### MATERIAL PROVIDED
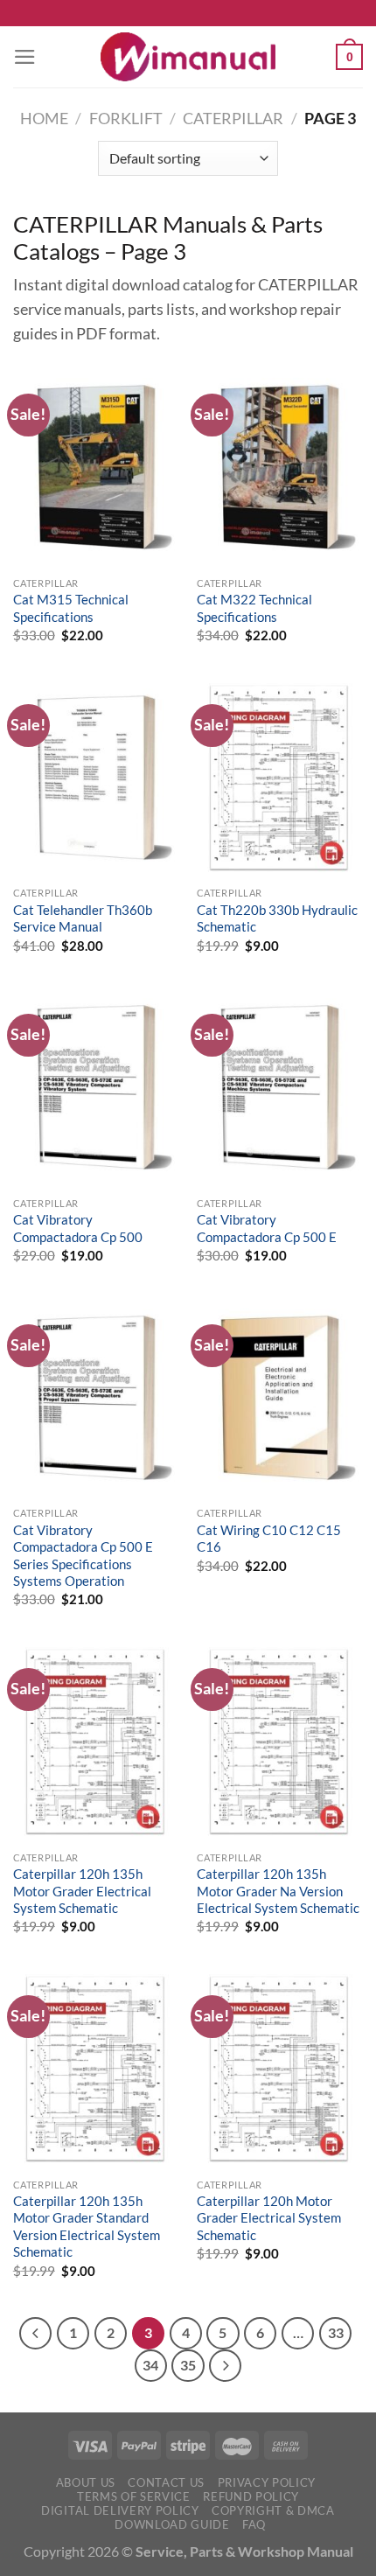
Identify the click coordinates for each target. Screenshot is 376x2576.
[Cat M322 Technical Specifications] (280, 467)
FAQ (254, 2524)
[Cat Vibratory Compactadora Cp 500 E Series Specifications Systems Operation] (96, 1397)
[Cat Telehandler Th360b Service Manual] (96, 777)
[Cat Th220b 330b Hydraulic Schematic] (280, 777)
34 (150, 2365)
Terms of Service (134, 2496)
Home (44, 118)
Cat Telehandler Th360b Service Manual (82, 918)
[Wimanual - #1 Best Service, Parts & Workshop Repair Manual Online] (188, 56)
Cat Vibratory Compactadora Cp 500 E (267, 1227)
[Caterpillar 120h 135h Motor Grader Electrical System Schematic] (96, 1741)
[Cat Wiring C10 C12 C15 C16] (280, 1397)
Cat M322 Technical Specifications (254, 607)
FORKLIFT (126, 118)
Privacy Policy (267, 2482)
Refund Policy (251, 2496)
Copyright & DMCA (273, 2510)
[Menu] (25, 57)
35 (188, 2365)
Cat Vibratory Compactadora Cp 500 (78, 1227)
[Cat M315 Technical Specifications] (96, 467)
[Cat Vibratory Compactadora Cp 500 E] (280, 1087)
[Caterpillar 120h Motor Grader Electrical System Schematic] (280, 2068)
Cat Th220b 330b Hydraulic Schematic (277, 918)
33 (336, 2333)
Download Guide (172, 2524)
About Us (85, 2482)
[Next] (225, 2365)
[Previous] (35, 2333)
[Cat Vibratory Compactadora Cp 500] (96, 1087)
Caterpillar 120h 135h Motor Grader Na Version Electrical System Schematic (278, 1891)
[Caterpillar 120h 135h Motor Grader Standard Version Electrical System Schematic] (96, 2068)
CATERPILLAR (233, 118)
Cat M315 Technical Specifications (71, 607)
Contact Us (166, 2482)
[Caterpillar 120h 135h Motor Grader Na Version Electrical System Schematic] (280, 1741)
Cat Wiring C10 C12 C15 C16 (269, 1538)
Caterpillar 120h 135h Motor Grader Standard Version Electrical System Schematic (86, 2226)
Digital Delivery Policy (119, 2510)
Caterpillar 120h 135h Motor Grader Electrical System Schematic (82, 1891)
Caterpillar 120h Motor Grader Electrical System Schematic (269, 2218)
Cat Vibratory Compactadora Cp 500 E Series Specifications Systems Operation (83, 1555)
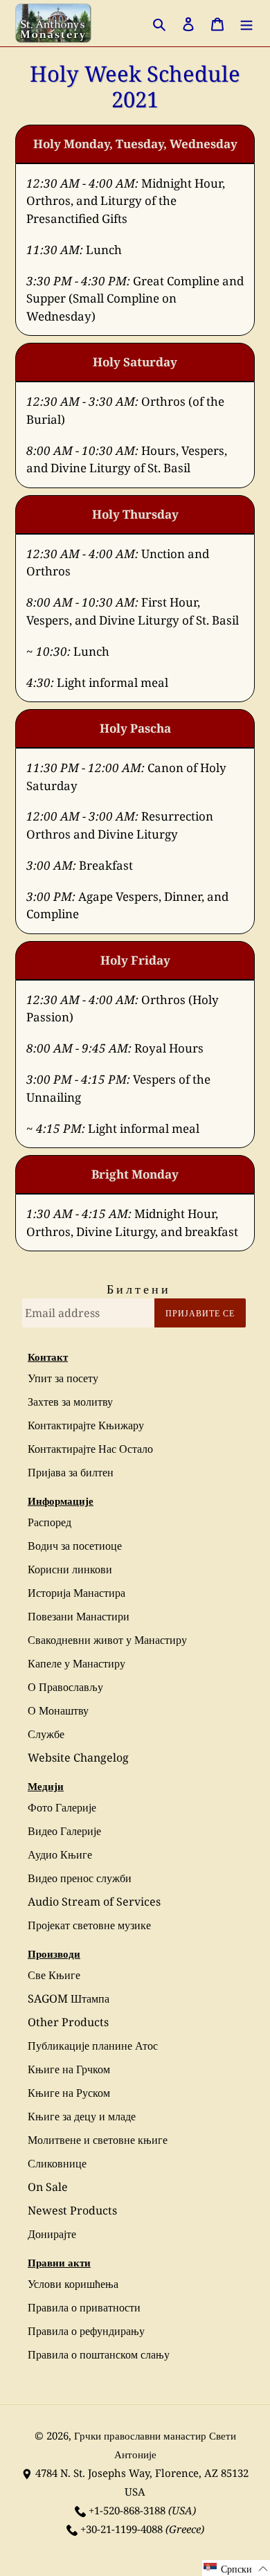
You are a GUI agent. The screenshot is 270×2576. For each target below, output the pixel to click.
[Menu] (246, 23)
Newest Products (72, 2210)
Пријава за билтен (71, 1472)
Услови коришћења (73, 2283)
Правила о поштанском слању (99, 2354)
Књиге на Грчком (69, 2069)
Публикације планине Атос (93, 2045)
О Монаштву (58, 1710)
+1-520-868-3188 (127, 2510)
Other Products (68, 2022)
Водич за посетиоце (75, 1545)
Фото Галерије (62, 1807)
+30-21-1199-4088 (121, 2529)
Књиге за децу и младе (82, 2116)
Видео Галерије (64, 1831)
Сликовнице (57, 2163)
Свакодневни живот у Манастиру (107, 1639)
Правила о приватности (84, 2307)
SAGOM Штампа (68, 1998)
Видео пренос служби (80, 1878)
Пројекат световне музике (89, 1925)
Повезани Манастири (78, 1616)
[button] (236, 2568)
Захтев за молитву (70, 1401)
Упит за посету (63, 1378)
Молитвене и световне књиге (98, 2139)
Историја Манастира (76, 1592)
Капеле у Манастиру (76, 1663)
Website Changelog (78, 1757)
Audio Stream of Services (94, 1901)
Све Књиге (54, 1975)
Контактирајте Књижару (86, 1425)
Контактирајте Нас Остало (90, 1448)
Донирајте (52, 2234)
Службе (46, 1734)
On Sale (48, 2186)
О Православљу (65, 1686)
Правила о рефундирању (86, 2330)
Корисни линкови (70, 1569)
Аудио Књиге (60, 1854)
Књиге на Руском (69, 2092)
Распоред (49, 1522)
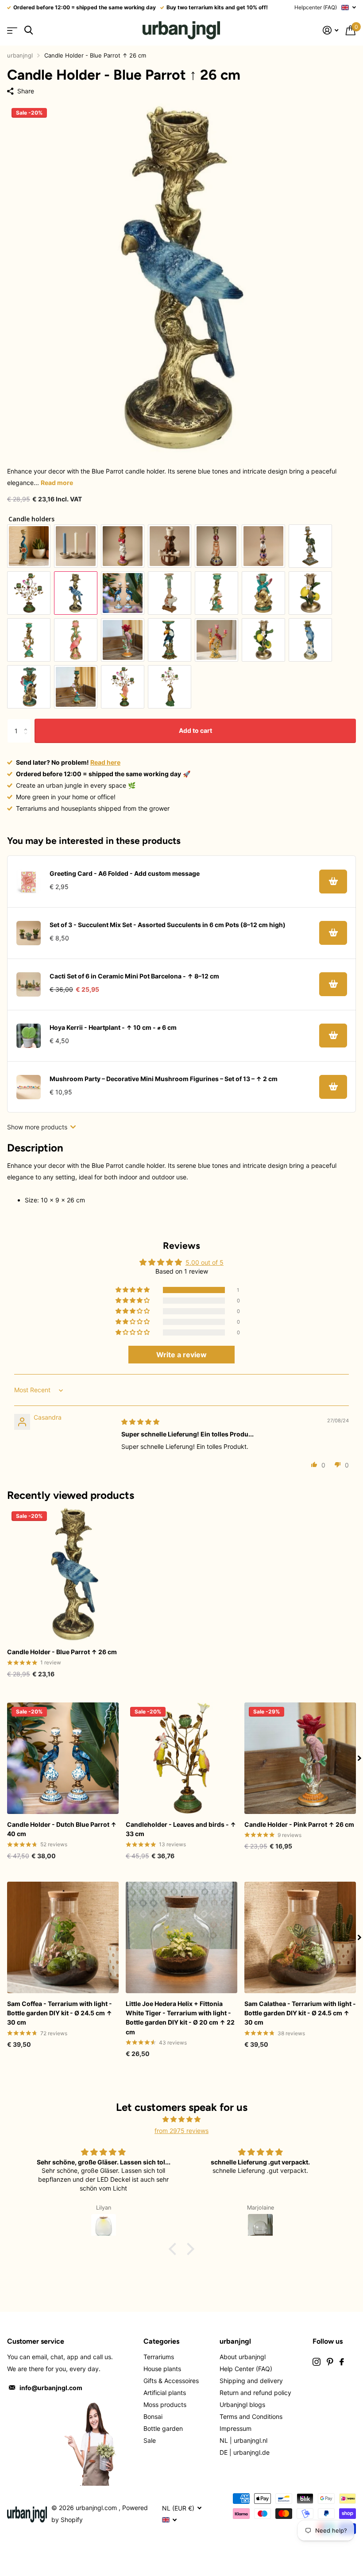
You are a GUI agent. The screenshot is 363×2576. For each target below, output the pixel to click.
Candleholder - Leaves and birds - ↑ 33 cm (181, 1829)
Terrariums (158, 2356)
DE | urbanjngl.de (245, 2452)
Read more (57, 482)
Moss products (164, 2404)
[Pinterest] (330, 2362)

### TASK GOAL
Everything from the opening line of the data through the line with "About Us (85, 2482)" should be repeated exactly; leave the pictures out.

### SOLVED PROBLEM
Identify the click coordinates for each target. Screenshot is 376x2576.
[Cat M322 Technical Specifications] (280, 467)
FAQ (254, 2524)
[Cat Vibratory Compactadora Cp 500 E Series Specifications Systems Operation] (96, 1397)
[Cat Telehandler Th360b Service Manual] (96, 777)
[Cat Th220b 330b Hydraulic Schematic] (280, 777)
34 (150, 2365)
Terms of Service (134, 2496)
Home (44, 118)
Cat Telehandler Th360b Service Manual (82, 918)
[Wimanual - #1 Best Service, Parts & Workshop Repair Manual Online] (188, 56)
Cat Vibratory Compactadora Cp 500 E (267, 1227)
[Caterpillar 120h 135h Motor Grader Electrical System Schematic] (96, 1741)
[Cat Wiring C10 C12 C15 C16] (280, 1397)
Cat M322 Technical Specifications (254, 607)
FORKLIFT (126, 118)
Privacy Policy (267, 2482)
Refund Policy (251, 2496)
Copyright & DMCA (273, 2510)
[Menu] (25, 57)
35 (188, 2365)
Cat Vibratory Compactadora Cp 500 (78, 1227)
[Cat M315 Technical Specifications] (96, 467)
[Cat Vibratory Compactadora Cp 500 E] (280, 1087)
[Caterpillar 120h Motor Grader Electrical System Schematic] (280, 2068)
Cat Th220b 330b Hydraulic Schematic (277, 918)
33 (336, 2333)
Download Guide (172, 2524)
About Us (85, 2482)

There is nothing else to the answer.